The couple who gatecrashed a White House state dinner for India’s prime minister will invoke their right to silence if they are made to appear before the US Congress over the security breach.

Reality TV hopefuls Michaele and Tareq Salahi said through their lawyer that the House of Representatives’ Homeland Security Committee had drawn premature conclusions about the November 24 incident, when they were able to get into the state dinner without being on an approved guest list.

The committee will vote today to subpoena the couple to give evidence.

In a letter, the Salahis’ lawyer, Stephen Best, gave examples of what he said were the committee’s premature conclusions.

He cited District of Columbia delegate Eleanor Holmes Norton’s characterisation of the Salahis on November 30 as “practised con artists”.
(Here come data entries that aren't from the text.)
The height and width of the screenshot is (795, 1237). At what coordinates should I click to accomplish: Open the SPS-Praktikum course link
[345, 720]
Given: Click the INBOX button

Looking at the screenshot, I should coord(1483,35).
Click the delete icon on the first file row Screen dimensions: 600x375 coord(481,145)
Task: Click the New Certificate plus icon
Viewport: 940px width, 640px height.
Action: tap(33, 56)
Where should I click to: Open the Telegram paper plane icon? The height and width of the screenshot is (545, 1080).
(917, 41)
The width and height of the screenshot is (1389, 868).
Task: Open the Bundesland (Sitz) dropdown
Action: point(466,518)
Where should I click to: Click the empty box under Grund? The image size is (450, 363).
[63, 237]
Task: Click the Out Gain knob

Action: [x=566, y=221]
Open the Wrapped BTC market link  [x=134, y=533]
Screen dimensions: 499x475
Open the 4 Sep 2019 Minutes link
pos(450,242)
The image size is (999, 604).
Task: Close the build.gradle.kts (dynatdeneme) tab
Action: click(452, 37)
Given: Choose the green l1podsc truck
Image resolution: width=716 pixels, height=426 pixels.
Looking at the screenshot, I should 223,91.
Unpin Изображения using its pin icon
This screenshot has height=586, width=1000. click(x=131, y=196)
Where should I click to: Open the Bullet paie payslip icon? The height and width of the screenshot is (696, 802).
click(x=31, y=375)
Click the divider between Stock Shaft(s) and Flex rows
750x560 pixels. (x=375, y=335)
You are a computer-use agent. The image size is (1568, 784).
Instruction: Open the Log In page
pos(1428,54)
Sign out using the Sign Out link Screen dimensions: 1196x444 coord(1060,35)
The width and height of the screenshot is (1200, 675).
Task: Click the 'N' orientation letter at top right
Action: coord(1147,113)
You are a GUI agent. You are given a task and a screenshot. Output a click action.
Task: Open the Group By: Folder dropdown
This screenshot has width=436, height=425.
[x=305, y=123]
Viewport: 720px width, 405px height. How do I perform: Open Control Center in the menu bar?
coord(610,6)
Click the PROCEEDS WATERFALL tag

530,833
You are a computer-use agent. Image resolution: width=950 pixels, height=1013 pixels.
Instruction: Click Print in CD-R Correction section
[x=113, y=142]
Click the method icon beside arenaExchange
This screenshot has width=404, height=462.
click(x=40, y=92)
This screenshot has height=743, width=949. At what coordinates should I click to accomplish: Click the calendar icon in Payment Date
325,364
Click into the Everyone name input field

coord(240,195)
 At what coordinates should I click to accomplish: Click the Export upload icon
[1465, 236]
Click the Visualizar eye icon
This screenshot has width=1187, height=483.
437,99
Mr Best also said chairman Bennie Thompson’s chief oversight counsel told the Salahis’ lawyers that if the couple did not testify at the original December 3 hearing, they would be viewed as modern-day versions of “Bonnie and Clyde”.

“It is circumstances such as these for which the Fifth Amendment of the US Constitution was designed to provide safe harbour,” Mr Best said.

The Fifth Amendment dictates the government cannot force an American to incriminate himself.

The Secret Service is currently conducting a criminal investigation into the security breach. Charges have yet to be referred for prosecution.

The committee’s top Republican, New York’s Peter King, said he planned to ask Mr Thompson to amend his subpoena to include White House social secretary Desiree Rogers.

Mr King had hoped Ms Rogers would give evidence at the December 3 hearing, but neither she nor the Salahis turned up.

The Secret Service and the White House social office developed the security plan for the state dinner honouring Indian prime minister Manmohan Singh. Democrat Mr Thompson is reluctant to subpoena Ms Rogers – an Obama political appointee – because he maintains the Secret Service is responsible for security.

White House spokesman Robert Gibbs cited the separation of powers and a history of White House staff not giving evidence before Congress in explaining why Ms Rogers, herself a guest at the dinner, would not testify.

Three Secret Service officers have been put on administrative leave after the security breach.

President Barack Obama acknowledged that the system did not work as it should have, but said the episode had not shaken his confidence in his protectors.

Secret Service director Mark Sullivan has said that the security breach is his agency’s fault, but the president was never at risk.